21 JUNE 1946, Page 2

Men at Work

The excellent statistics of employment and unemployment published each month by the Ministry of Labour have mostly good news to tell. The numbers employed in industry continue to rise as men come out of the Forces. Even the exodus of women from industry shows signs of abating, and the number of women employed is almost certain to become stable at a considerably higher level than before the war. Numbers in the Forces have .been halved since mid-1945 and will be halved again by the end of 1946, when the total figure will be 1,200,000 ; and numbers employed on munitions, which are already well below the 1939 level, are due to go down by another half-million by December. Export industries and building, on which Mr. Herbert Morrison in a hopeful speech at Croydon on Tuesday placed heavy emphasis, are getting the men they need, and at the April rate of increase will hit their December targets of 1,600,00o and 1,400,000 respectively. It can only have been deliberate search for bad news which led the daily press to underline the continued fall in the total working population, for this is really no news at all.

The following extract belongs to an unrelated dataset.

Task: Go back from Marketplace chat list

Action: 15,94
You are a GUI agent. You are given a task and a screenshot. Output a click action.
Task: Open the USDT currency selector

If the population experts could not have forecast this development many years ago they would have had no function. They did foresee it. It is a simple consequence of a falling birth-rate, has been going on for three years, and is likely to continue. Of much more importance than the statistical snippet that the male working population in April, 1946, fell for the first time below the level of mid-1939 is the productivity per head of those who remain at work. The Ministry of Labour's figures can say nothing about this and Mr. Morrison's optimism obscures rather than illuminates the question. But it is still the central question.